EXERCISE MATERIALS start

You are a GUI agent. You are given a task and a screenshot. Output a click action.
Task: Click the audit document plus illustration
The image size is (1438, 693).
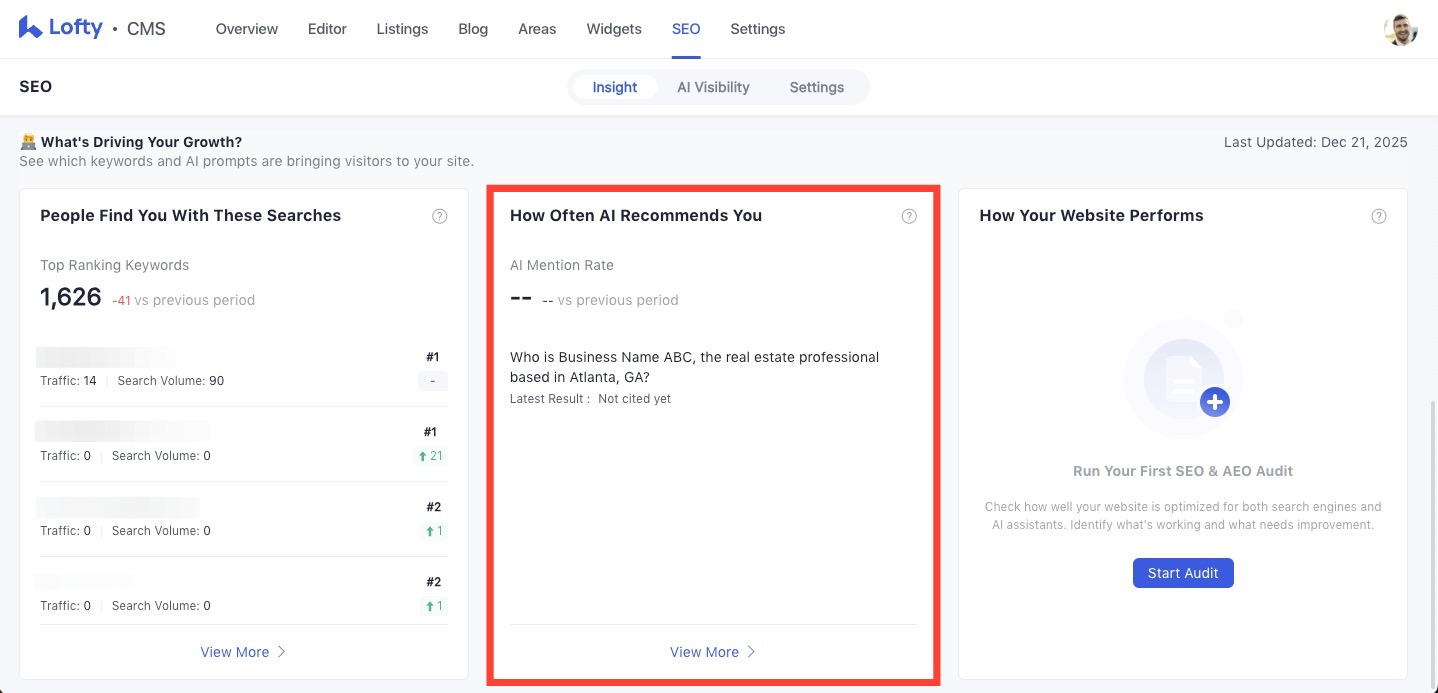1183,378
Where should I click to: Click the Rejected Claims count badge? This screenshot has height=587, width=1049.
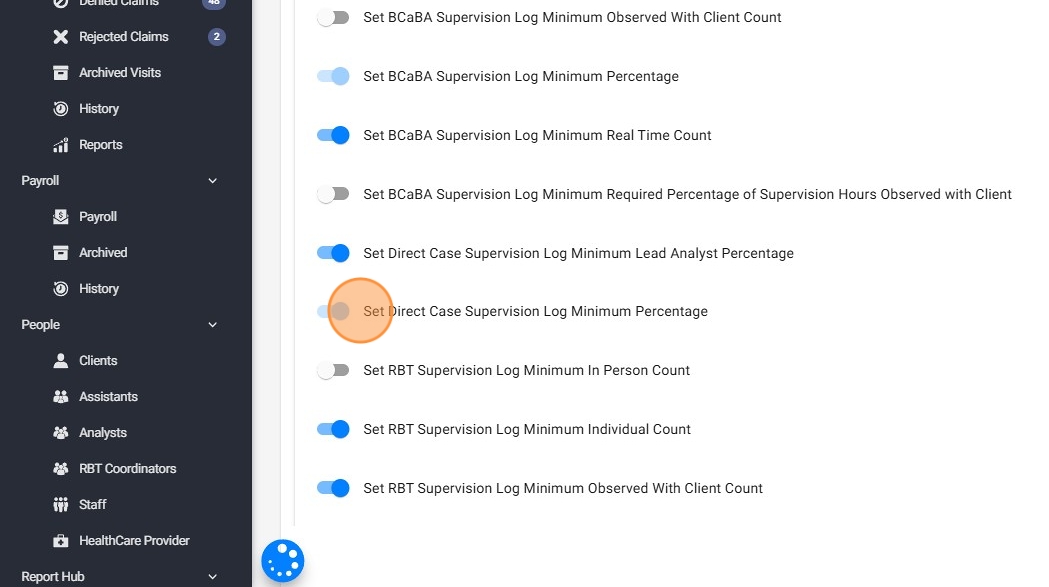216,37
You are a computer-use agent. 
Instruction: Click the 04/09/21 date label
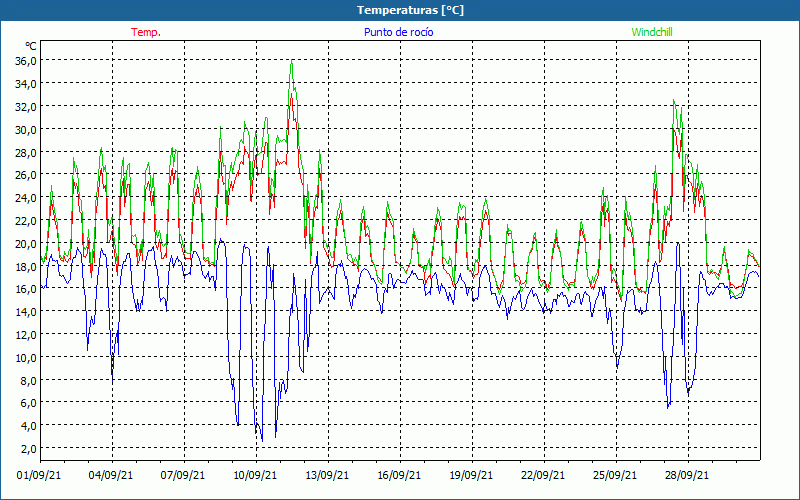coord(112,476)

EXERCISE MATERIALS end

* TASK *
Reproduce the listing from the line containing "Where should I" through its end, both ends included, and leave out the pictures.

* FULL OUTPUT *
Where should I click to: Click the Rejected Claims count badge? This screenshot has height=587, width=1049.
216,37
You are a computer-use agent. 
Instruction: Click the 04/09/21 date label
coord(112,476)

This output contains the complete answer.